───── PROVIDED DATA ─────
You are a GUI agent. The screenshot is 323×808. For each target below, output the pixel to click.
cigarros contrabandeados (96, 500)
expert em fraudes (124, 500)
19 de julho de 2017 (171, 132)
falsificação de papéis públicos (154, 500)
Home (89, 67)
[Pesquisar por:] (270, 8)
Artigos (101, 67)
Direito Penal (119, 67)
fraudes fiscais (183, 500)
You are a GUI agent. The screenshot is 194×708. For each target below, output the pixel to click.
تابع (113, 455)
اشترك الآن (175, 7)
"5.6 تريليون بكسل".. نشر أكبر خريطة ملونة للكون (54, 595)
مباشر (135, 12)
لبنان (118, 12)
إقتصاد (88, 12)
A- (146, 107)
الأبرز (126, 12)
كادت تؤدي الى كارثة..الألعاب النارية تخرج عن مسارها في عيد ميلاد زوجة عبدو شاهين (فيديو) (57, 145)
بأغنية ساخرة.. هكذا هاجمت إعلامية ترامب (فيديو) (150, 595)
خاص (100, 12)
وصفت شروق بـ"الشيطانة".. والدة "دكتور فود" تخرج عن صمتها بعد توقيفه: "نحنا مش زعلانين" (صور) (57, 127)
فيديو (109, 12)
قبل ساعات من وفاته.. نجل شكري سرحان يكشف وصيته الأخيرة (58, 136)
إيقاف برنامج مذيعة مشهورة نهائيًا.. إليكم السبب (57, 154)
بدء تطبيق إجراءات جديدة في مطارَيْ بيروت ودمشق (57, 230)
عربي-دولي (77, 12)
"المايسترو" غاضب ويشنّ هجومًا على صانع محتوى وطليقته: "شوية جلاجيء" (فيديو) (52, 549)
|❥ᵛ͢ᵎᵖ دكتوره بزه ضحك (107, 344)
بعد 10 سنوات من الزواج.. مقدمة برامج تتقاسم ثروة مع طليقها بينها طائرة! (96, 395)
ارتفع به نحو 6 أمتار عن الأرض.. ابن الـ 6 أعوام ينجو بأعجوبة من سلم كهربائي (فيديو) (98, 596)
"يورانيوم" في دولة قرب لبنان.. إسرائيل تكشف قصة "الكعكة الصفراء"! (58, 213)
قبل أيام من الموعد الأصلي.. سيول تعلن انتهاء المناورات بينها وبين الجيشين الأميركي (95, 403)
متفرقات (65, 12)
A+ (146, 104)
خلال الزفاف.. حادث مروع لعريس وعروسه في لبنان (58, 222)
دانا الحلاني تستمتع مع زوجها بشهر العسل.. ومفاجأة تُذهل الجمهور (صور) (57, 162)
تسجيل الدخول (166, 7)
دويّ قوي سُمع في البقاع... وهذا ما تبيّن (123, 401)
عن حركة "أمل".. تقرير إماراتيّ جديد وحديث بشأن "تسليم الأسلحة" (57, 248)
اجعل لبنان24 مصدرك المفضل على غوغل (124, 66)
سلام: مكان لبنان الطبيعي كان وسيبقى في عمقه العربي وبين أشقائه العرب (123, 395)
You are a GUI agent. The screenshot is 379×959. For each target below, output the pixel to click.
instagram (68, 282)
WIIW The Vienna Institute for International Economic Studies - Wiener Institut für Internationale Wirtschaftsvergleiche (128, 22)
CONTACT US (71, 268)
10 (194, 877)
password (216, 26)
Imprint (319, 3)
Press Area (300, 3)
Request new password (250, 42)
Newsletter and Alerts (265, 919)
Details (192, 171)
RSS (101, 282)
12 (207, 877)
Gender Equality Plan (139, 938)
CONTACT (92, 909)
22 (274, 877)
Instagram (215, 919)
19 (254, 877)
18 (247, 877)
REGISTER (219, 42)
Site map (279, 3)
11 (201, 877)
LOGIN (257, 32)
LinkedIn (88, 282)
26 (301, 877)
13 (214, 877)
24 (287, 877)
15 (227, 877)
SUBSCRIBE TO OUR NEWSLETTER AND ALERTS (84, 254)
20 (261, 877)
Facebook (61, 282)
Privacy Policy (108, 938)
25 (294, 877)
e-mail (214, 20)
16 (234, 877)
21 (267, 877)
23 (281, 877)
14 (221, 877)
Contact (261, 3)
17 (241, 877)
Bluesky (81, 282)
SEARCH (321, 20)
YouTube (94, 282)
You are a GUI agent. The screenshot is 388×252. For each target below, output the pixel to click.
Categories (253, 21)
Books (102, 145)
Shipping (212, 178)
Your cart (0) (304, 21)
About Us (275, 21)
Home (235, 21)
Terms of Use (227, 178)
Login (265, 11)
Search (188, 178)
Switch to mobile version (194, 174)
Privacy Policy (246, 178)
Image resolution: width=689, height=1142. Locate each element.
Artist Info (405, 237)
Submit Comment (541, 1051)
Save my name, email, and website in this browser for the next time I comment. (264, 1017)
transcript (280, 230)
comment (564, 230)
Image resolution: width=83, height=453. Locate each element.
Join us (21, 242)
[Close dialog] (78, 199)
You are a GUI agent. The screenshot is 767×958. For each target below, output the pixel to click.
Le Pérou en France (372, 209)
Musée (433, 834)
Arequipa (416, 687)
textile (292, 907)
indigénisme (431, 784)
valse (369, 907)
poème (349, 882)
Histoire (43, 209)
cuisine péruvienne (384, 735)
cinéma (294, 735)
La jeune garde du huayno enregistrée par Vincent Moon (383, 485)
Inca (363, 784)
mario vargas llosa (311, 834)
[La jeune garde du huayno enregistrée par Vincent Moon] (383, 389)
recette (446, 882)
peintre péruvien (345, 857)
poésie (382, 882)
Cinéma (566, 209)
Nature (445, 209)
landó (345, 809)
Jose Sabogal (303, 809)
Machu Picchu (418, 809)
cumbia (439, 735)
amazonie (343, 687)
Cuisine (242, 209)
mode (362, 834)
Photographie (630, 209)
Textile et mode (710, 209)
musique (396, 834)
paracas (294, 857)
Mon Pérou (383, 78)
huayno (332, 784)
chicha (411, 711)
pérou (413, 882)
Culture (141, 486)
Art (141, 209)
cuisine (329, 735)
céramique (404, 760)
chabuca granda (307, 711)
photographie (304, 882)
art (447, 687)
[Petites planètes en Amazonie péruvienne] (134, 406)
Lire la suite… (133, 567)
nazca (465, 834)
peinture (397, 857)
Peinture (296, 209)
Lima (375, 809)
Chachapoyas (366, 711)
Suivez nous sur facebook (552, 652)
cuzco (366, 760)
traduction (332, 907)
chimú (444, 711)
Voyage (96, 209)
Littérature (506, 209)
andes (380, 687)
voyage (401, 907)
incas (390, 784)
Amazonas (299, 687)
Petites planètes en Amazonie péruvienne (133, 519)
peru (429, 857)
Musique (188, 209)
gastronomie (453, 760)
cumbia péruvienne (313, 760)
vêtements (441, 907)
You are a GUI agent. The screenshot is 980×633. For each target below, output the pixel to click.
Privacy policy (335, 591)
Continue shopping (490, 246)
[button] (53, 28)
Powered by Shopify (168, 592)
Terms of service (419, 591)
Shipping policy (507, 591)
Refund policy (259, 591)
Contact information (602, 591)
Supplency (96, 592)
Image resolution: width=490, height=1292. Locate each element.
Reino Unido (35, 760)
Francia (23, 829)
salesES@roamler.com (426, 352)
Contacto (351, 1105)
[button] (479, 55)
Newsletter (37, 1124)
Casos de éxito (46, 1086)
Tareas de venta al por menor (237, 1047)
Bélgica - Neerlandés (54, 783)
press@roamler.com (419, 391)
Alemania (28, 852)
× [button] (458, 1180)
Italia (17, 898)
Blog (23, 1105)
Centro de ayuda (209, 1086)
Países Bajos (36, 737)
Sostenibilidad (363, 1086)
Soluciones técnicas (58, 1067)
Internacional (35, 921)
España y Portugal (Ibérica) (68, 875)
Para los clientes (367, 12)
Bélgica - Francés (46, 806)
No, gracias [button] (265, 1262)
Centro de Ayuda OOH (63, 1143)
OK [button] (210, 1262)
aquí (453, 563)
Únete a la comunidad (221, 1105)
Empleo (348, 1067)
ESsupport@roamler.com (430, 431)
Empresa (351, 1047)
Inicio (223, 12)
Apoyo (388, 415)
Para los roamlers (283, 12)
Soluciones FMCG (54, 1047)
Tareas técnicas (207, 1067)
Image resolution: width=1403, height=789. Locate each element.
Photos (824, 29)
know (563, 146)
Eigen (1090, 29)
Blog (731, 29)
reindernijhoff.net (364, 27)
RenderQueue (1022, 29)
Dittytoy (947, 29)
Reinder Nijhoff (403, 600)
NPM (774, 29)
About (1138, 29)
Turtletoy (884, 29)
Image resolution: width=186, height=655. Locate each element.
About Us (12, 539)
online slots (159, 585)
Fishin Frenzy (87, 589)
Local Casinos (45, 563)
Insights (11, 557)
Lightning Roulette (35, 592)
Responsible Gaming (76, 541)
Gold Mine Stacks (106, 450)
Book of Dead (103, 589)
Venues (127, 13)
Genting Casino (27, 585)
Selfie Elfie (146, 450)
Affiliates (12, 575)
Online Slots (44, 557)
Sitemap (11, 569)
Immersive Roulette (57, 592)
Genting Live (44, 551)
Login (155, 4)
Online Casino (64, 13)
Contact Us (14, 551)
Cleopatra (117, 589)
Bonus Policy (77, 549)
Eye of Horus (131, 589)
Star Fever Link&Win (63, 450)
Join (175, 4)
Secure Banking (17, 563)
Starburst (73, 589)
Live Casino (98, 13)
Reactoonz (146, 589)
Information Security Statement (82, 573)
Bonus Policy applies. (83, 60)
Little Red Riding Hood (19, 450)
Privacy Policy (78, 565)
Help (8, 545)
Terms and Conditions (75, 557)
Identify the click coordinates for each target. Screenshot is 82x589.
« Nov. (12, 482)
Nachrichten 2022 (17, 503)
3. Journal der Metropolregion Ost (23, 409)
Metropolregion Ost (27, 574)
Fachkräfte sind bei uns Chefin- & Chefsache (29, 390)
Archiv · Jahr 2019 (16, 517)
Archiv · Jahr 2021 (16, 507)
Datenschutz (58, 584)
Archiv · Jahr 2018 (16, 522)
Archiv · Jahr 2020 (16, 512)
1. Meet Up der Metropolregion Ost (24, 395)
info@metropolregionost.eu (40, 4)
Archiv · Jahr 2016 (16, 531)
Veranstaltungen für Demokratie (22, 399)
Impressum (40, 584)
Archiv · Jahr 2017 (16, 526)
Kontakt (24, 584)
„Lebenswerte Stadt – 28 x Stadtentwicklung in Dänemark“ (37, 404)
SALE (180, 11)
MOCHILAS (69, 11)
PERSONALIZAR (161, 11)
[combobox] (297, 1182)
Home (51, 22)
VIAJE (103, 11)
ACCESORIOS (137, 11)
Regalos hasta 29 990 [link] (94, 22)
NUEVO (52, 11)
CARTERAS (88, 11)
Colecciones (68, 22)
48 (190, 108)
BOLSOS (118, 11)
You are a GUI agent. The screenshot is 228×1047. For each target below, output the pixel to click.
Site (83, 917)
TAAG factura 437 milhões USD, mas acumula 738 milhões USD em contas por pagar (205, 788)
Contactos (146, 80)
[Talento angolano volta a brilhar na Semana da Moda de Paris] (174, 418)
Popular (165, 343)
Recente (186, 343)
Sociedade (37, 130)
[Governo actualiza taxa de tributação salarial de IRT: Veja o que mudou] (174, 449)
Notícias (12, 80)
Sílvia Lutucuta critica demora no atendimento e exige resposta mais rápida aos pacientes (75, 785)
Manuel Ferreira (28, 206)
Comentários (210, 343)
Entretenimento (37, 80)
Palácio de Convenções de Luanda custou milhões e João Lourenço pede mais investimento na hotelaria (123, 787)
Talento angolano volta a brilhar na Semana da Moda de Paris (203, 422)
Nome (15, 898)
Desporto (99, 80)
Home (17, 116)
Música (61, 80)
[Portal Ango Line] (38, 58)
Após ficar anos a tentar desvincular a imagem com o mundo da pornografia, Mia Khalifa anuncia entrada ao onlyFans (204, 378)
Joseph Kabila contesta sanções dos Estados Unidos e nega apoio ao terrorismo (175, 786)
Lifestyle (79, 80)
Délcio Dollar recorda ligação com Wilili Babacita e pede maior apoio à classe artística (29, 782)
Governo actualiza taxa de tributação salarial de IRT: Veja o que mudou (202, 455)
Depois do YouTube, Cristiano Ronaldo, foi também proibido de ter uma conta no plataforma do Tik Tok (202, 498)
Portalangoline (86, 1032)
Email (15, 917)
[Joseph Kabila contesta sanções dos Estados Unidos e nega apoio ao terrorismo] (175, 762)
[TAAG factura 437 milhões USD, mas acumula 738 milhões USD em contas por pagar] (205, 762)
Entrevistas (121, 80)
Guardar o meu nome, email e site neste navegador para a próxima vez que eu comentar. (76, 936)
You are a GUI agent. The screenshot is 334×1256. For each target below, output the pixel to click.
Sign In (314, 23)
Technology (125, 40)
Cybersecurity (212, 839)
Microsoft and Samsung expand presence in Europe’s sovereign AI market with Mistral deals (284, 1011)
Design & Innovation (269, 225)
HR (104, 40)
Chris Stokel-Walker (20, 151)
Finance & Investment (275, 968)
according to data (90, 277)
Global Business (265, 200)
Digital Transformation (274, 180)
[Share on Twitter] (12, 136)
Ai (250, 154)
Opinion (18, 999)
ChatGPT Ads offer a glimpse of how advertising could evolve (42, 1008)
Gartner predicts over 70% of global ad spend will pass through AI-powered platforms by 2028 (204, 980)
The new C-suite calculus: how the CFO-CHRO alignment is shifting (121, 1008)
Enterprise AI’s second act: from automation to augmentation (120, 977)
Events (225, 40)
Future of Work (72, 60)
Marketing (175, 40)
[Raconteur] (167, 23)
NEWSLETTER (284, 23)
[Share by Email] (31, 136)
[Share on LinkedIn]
─────
TASK DIRECTIONS -
Update the records between the line holding "[Talento angolano volta" and the line holding "[Portal Ango Line] (38, 58)", inclusive, so that "Paris" becomes "Milão", leaving everything else unchanged. Reproduce only those lines.

FINISHED EXERCISE -
[Talento angolano volta a brilhar na Semana da Moda de Milão] (174, 418)
Popular (165, 343)
Recente (186, 343)
Sociedade (37, 130)
[Governo actualiza taxa de tributação salarial de IRT: Veja o que mudou] (174, 449)
Notícias (12, 80)
Sílvia Lutucuta critica demora no atendimento e exige resposta mais rápida aos pacientes (75, 785)
Manuel Ferreira (28, 206)
Comentários (210, 343)
Entretenimento (37, 80)
Palácio de Convenções de Luanda custou milhões e João Lourenço pede mais investimento na hotelaria (123, 787)
Talento angolano volta a brilhar na Semana da Moda de Milão (203, 422)
Nome (15, 898)
Desporto (99, 80)
Home (17, 116)
Música (61, 80)
[Portal Ango Line] (38, 58)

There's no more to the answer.